* **WHAT TO PRODUCE**: Rewrite the lines from the line with "Open the user profile avatar icon" to the line with "will [559, 33].", replacing "help" with "support" and leaving everything else unchanged.

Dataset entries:
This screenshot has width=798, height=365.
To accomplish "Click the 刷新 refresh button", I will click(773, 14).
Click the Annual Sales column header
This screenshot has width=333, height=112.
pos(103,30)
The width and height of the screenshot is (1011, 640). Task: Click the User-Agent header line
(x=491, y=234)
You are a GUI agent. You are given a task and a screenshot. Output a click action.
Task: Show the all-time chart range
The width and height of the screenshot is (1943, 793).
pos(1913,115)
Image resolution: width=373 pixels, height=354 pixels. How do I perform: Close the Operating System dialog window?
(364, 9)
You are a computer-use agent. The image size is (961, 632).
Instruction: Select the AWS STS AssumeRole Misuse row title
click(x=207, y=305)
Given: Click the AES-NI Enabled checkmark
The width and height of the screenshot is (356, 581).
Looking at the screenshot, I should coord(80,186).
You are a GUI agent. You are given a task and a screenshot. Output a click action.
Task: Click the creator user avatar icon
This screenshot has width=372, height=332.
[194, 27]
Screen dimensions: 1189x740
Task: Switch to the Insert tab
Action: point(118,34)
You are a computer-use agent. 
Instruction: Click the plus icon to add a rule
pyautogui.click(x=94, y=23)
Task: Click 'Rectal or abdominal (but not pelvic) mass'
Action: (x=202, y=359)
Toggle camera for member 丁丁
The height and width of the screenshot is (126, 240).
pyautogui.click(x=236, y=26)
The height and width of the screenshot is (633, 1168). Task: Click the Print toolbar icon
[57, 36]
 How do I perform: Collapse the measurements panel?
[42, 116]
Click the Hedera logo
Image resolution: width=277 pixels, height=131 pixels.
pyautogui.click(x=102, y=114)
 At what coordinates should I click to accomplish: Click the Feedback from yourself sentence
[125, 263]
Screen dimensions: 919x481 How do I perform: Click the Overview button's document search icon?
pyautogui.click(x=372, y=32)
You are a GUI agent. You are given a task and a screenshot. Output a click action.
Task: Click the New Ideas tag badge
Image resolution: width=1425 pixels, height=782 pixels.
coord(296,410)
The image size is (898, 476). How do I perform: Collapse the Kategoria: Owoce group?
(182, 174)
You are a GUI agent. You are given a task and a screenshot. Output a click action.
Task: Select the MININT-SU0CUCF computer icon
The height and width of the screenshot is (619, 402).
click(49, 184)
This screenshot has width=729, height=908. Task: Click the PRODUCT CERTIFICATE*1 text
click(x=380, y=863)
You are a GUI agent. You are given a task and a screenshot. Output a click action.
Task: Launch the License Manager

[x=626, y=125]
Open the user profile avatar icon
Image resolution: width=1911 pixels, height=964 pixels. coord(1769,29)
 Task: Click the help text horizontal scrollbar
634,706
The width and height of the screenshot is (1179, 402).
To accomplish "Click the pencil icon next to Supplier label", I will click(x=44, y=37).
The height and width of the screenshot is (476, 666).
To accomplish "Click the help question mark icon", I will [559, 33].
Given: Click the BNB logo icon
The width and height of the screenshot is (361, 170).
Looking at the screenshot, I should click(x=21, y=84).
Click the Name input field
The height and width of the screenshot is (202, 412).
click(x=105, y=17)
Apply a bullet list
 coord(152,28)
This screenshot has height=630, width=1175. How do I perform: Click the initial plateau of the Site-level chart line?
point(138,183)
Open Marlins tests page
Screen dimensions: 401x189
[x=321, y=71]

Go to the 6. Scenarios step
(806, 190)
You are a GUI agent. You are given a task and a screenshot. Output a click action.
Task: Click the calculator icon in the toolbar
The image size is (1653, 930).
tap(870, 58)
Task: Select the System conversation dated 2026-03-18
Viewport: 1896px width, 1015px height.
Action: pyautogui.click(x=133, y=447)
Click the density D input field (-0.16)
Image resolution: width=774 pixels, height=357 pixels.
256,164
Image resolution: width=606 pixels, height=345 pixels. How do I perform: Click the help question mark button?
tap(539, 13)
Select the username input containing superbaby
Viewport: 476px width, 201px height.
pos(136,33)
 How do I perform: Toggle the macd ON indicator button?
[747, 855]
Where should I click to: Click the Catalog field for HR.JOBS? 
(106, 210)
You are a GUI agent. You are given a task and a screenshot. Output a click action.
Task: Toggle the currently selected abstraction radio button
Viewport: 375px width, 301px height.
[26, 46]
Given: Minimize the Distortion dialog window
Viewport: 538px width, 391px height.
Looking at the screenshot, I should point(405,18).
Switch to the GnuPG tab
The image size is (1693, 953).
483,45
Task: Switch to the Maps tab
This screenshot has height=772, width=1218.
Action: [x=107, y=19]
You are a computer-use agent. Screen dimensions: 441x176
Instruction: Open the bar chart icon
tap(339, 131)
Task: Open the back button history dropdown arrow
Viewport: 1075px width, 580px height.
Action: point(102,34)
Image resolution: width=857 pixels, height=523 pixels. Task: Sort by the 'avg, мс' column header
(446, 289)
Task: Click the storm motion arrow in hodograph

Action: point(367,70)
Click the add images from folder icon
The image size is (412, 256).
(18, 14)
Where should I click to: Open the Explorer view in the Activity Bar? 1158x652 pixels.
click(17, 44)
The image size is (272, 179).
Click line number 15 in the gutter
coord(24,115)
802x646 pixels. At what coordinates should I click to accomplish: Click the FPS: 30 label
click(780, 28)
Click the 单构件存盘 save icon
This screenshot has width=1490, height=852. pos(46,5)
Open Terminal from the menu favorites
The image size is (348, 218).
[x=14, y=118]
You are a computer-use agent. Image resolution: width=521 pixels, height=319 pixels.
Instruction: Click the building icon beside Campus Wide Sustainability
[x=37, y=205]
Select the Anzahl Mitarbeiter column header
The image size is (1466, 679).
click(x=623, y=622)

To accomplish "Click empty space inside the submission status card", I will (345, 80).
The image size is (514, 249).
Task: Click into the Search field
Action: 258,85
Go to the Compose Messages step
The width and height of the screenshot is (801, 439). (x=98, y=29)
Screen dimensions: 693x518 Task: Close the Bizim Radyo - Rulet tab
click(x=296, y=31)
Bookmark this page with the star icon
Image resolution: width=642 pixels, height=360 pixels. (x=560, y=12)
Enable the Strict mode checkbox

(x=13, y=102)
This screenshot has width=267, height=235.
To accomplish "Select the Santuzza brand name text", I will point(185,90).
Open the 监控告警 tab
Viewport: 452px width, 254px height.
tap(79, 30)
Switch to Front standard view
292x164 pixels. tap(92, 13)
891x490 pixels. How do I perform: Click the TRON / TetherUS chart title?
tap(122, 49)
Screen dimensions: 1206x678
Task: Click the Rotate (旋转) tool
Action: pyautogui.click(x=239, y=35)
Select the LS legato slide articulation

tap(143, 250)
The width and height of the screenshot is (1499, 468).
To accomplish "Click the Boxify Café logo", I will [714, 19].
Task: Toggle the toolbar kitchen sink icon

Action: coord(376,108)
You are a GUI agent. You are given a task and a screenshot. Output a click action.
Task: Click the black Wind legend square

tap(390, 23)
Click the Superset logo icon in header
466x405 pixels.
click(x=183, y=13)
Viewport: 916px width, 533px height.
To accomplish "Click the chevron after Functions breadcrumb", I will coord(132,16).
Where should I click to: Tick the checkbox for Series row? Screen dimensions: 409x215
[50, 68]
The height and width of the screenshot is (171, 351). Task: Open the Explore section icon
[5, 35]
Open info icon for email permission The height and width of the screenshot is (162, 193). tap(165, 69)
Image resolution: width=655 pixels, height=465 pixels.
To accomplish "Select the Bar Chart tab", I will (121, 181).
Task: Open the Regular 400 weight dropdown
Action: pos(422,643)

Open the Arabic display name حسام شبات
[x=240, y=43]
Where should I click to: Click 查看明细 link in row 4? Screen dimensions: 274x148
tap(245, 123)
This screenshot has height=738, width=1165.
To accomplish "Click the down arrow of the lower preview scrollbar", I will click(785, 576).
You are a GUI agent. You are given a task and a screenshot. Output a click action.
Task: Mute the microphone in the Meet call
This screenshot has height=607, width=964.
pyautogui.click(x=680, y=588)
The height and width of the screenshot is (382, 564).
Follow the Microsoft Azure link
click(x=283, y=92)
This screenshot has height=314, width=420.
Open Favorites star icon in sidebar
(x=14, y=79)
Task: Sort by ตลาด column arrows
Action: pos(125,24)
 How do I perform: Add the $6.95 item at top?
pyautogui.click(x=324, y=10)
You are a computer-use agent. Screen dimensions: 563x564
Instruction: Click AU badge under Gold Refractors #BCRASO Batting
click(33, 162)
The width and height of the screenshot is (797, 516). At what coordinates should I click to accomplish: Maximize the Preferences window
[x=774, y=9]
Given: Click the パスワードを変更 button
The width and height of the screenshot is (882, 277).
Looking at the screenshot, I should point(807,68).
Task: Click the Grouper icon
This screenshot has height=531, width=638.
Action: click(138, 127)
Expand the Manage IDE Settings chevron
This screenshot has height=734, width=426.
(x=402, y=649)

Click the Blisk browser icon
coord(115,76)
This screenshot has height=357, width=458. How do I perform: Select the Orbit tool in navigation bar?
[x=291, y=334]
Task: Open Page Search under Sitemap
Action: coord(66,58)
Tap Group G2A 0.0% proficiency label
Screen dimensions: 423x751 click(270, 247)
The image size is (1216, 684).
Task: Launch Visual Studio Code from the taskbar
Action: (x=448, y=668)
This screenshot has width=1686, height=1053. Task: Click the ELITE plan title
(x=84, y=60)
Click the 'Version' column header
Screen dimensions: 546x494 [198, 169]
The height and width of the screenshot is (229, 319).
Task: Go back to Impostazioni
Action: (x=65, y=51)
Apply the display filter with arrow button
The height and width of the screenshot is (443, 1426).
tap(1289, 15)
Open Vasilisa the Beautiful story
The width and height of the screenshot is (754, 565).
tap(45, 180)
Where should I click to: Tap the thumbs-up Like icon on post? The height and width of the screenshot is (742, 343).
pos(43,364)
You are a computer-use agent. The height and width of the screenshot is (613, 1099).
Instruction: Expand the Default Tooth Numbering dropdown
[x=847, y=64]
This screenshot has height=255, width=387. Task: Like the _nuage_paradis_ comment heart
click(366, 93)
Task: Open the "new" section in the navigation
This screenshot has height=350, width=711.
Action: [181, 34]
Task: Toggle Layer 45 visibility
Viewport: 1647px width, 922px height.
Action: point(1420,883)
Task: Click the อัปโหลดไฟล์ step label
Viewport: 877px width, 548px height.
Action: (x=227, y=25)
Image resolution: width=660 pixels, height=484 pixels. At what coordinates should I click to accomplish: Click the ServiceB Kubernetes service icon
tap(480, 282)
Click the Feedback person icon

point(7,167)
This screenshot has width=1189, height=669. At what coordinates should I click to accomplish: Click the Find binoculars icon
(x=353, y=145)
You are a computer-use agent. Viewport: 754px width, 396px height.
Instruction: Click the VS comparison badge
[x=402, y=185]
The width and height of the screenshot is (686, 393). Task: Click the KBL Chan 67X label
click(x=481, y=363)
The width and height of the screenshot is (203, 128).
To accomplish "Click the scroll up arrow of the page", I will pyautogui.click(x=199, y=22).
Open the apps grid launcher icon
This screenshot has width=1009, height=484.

* **TASK SOLUTION**:
Open the user profile avatar icon
Image resolution: width=1911 pixels, height=964 pixels. coord(1769,29)
 Task: Click the support text horizontal scrollbar
634,706
The width and height of the screenshot is (1179, 402).
To accomplish "Click the pencil icon next to Supplier label", I will click(x=44, y=37).
The height and width of the screenshot is (476, 666).
To accomplish "Click the support question mark icon", I will [559, 33].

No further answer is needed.